- Problem details:
Please restate the material below word for word, from the first line through the one that contains "Task: Select the SMB Source Windows icon", inclusive.

- The data:

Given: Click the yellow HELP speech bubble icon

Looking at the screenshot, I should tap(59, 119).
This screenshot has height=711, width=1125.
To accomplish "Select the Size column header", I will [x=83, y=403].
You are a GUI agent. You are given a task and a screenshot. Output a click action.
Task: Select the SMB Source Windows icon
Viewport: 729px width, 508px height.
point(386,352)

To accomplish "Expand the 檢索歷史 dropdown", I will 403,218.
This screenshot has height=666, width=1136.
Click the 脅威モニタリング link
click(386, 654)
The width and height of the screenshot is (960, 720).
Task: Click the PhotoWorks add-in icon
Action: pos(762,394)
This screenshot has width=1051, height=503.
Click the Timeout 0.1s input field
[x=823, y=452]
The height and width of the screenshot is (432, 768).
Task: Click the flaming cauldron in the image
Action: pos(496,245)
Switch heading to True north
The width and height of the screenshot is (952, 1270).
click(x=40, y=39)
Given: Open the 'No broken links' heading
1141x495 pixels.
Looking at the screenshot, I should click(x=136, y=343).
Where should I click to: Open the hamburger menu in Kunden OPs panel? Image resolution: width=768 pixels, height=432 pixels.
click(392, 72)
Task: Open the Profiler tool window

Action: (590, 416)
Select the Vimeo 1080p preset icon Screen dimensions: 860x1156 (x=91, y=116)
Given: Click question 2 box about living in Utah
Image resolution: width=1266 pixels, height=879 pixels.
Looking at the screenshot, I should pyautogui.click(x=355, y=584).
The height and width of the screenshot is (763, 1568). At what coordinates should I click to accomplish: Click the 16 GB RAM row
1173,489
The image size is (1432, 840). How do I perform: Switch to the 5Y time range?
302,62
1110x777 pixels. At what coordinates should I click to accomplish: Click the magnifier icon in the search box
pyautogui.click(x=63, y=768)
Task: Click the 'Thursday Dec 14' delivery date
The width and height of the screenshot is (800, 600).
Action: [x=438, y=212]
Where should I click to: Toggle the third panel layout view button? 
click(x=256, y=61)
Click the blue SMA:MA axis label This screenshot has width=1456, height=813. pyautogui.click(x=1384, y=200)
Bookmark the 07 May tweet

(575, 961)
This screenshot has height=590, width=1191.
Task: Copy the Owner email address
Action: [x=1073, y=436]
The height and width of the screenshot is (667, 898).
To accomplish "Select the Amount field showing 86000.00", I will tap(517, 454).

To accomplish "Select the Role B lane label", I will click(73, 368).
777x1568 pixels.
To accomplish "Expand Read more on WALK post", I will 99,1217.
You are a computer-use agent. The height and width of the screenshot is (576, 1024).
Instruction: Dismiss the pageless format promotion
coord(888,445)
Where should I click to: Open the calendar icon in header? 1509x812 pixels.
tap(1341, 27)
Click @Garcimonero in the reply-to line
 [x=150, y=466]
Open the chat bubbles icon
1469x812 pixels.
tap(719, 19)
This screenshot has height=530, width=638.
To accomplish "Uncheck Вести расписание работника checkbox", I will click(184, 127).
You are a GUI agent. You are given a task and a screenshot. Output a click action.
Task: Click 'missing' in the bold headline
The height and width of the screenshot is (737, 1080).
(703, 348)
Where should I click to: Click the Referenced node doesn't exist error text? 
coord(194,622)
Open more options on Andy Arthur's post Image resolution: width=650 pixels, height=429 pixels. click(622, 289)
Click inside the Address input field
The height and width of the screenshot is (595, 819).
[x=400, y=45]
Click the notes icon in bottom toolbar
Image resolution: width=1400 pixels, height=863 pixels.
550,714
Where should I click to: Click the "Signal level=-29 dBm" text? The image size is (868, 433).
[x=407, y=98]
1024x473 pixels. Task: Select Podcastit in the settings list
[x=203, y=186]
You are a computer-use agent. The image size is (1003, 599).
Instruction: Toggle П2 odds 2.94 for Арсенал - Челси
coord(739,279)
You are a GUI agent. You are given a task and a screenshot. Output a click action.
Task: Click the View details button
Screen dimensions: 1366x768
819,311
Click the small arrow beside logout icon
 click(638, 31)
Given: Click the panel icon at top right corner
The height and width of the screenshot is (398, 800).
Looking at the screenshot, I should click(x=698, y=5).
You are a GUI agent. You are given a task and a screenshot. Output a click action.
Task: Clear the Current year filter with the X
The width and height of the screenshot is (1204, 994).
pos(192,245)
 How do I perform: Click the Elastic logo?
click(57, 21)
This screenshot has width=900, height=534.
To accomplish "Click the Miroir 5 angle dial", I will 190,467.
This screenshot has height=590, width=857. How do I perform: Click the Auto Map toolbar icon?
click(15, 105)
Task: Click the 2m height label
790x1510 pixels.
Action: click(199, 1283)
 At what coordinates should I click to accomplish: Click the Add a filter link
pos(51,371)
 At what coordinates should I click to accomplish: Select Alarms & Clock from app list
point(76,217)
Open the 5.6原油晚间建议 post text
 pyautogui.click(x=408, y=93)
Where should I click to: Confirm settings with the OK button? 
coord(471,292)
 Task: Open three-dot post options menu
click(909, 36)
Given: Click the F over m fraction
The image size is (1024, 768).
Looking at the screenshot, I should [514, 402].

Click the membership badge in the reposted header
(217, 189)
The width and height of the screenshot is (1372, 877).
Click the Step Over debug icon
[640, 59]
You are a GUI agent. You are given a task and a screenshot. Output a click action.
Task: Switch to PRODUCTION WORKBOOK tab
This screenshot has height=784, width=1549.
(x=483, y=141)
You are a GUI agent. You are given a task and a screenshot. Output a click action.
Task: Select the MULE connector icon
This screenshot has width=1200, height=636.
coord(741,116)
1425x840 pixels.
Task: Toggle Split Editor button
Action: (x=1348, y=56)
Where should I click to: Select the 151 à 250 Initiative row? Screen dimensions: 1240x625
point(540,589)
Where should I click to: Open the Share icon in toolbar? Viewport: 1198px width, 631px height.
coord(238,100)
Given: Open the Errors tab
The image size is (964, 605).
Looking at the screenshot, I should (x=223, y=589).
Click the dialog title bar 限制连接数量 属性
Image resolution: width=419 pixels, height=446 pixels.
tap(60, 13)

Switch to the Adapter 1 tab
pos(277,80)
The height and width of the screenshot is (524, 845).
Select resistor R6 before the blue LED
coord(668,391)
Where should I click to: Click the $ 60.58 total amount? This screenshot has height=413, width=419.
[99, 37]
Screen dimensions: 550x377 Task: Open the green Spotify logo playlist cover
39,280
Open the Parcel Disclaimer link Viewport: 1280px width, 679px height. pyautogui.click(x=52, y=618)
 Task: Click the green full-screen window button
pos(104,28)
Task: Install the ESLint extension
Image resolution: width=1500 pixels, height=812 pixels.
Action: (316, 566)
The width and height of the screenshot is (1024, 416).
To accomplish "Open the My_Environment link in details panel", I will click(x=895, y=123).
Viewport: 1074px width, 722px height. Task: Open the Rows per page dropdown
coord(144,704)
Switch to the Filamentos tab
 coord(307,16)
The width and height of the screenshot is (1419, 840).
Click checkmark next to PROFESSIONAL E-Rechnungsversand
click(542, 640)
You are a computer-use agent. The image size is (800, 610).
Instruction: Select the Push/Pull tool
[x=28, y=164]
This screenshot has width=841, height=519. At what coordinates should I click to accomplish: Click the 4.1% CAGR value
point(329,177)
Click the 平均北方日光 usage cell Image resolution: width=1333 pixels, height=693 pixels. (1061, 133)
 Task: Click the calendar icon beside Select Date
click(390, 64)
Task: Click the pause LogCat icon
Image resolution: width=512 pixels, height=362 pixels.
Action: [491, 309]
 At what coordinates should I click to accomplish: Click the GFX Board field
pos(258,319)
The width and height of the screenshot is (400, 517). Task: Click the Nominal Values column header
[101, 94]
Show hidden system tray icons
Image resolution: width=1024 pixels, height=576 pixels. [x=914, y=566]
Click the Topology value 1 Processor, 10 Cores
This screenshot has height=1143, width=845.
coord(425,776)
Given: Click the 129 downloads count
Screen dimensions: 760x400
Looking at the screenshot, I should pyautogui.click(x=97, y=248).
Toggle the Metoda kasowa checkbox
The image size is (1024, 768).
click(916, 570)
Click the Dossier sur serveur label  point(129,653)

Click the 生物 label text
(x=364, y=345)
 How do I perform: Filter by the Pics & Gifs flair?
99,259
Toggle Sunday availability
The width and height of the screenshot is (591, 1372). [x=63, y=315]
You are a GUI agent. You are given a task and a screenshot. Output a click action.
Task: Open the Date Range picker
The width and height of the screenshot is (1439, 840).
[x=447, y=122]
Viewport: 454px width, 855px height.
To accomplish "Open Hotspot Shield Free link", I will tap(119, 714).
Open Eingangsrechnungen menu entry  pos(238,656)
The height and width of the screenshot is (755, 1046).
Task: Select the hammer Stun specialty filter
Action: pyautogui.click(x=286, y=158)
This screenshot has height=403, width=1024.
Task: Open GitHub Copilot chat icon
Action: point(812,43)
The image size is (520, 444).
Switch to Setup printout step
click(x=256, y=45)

- Exercise result:
Given: Click the yellow HELP speech bubble icon

Looking at the screenshot, I should tap(59, 119).
This screenshot has height=711, width=1125.
To accomplish "Select the Size column header", I will [x=83, y=403].
You are a GUI agent. You are given a task and a screenshot. Output a click action.
Task: Select the SMB Source Windows icon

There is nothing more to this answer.